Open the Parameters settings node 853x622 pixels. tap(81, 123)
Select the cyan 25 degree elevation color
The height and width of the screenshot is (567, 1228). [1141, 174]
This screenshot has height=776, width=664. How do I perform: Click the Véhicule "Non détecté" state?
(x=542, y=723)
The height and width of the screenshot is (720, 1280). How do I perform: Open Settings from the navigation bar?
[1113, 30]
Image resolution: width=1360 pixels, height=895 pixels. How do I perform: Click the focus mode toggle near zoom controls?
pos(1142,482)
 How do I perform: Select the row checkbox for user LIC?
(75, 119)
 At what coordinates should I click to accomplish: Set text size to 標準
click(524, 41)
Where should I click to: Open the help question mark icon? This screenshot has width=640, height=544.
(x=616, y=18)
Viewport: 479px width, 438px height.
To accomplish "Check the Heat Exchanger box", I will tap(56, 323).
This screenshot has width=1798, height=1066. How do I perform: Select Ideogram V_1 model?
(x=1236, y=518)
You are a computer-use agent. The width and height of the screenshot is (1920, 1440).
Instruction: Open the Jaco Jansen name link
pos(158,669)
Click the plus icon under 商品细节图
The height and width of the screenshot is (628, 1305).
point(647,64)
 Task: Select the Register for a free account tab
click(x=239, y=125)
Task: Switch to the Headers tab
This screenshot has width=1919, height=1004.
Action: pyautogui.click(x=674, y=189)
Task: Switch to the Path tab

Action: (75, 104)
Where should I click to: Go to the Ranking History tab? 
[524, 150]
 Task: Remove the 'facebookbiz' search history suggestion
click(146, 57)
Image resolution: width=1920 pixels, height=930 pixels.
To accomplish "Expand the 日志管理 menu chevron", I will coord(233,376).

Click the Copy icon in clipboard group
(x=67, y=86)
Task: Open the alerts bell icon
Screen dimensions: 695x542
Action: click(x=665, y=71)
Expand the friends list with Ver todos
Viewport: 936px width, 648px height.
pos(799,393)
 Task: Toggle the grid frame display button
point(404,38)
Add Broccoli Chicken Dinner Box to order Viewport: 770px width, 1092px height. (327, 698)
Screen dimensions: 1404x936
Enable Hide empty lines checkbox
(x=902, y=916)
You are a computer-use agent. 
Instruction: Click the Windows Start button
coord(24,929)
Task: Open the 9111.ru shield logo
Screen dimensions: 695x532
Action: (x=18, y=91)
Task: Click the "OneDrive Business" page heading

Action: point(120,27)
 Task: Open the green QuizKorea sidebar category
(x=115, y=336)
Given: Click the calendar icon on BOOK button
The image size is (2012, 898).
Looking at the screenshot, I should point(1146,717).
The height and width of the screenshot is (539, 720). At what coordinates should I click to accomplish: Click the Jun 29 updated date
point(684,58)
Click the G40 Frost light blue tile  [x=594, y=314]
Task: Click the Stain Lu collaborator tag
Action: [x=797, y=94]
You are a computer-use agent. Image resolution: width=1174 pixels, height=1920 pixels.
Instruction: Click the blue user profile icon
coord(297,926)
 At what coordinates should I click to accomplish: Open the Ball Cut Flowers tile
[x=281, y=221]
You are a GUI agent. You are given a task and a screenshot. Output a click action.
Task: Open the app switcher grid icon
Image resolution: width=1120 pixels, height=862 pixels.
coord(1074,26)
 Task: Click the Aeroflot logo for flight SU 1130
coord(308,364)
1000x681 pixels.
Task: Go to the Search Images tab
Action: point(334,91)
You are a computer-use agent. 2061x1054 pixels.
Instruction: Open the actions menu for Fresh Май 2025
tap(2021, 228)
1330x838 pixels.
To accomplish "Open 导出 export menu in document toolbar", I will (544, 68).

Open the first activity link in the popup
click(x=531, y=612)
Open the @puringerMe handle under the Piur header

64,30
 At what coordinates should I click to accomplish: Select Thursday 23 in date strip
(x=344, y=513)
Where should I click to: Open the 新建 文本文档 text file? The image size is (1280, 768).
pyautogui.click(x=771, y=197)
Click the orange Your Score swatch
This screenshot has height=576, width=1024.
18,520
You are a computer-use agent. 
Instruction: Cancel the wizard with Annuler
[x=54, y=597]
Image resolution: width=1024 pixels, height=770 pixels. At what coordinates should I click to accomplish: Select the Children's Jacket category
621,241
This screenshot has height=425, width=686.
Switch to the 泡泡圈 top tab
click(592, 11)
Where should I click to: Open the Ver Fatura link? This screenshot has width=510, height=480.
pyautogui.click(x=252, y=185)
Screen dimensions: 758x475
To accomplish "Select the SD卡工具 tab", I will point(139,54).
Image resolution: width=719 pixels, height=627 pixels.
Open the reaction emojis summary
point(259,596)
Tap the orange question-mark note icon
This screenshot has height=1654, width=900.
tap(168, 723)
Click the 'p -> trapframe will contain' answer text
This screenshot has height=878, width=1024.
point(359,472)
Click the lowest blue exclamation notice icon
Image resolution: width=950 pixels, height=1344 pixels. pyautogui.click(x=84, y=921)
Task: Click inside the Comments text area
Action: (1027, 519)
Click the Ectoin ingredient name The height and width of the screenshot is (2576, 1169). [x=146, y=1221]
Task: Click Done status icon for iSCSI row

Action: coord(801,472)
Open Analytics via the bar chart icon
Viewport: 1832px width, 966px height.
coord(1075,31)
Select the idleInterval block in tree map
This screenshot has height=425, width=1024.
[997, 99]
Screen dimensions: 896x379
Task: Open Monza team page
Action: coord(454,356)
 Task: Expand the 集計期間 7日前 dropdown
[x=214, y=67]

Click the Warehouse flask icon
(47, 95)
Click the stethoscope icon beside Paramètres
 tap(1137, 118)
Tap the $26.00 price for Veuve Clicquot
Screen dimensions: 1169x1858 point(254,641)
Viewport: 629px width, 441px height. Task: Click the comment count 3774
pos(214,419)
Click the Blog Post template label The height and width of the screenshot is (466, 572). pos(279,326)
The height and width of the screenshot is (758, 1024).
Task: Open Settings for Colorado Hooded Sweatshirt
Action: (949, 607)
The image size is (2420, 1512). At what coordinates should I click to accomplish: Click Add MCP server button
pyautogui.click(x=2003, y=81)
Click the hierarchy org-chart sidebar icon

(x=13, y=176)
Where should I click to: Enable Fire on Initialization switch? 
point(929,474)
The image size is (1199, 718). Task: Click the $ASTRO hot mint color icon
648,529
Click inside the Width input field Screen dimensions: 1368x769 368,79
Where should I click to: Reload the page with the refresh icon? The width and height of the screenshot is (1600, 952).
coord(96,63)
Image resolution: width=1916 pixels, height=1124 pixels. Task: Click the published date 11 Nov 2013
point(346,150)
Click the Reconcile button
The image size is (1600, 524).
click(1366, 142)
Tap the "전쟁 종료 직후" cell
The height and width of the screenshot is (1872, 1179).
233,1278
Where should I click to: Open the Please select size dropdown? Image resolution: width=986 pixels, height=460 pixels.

━━━

Please, from the entries above, set down exactly the lines from the one containing "Where should I click to: Open the Ver" through the one containing "Click inside the Width", and only those.

◆ Solved problem ◆
Where should I click to: Open the Ver Fatura link? This screenshot has width=510, height=480.
pyautogui.click(x=252, y=185)
Screen dimensions: 758x475
To accomplish "Select the SD卡工具 tab", I will point(139,54).
Image resolution: width=719 pixels, height=627 pixels.
Open the reaction emojis summary
point(259,596)
Tap the orange question-mark note icon
This screenshot has height=1654, width=900.
tap(168, 723)
Click the 'p -> trapframe will contain' answer text
This screenshot has height=878, width=1024.
point(359,472)
Click the lowest blue exclamation notice icon
Image resolution: width=950 pixels, height=1344 pixels. pyautogui.click(x=84, y=921)
Task: Click inside the Comments text area
Action: (1027, 519)
Click the Ectoin ingredient name The height and width of the screenshot is (2576, 1169). [x=146, y=1221]
Task: Click Done status icon for iSCSI row

Action: coord(801,472)
Open Analytics via the bar chart icon
Viewport: 1832px width, 966px height.
coord(1075,31)
Select the idleInterval block in tree map
This screenshot has height=425, width=1024.
[997, 99]
Screen dimensions: 896x379
Task: Open Monza team page
Action: coord(454,356)
 Task: Expand the 集計期間 7日前 dropdown
[x=214, y=67]

Click the Warehouse flask icon
(47, 95)
Click the stethoscope icon beside Paramètres
 tap(1137, 118)
Tap the $26.00 price for Veuve Clicquot
Screen dimensions: 1169x1858 point(254,641)
Viewport: 629px width, 441px height. Task: Click the comment count 3774
pos(214,419)
Click the Blog Post template label The height and width of the screenshot is (466, 572). pos(279,326)
The height and width of the screenshot is (758, 1024).
Task: Open Settings for Colorado Hooded Sweatshirt
Action: (949, 607)
The image size is (2420, 1512). At what coordinates should I click to accomplish: Click Add MCP server button
pyautogui.click(x=2003, y=81)
Click the hierarchy org-chart sidebar icon

(x=13, y=176)
Where should I click to: Enable Fire on Initialization switch? 
point(929,474)
The image size is (1199, 718). Task: Click the $ASTRO hot mint color icon
648,529
Click inside the Width input field Screen dimensions: 1368x769 368,79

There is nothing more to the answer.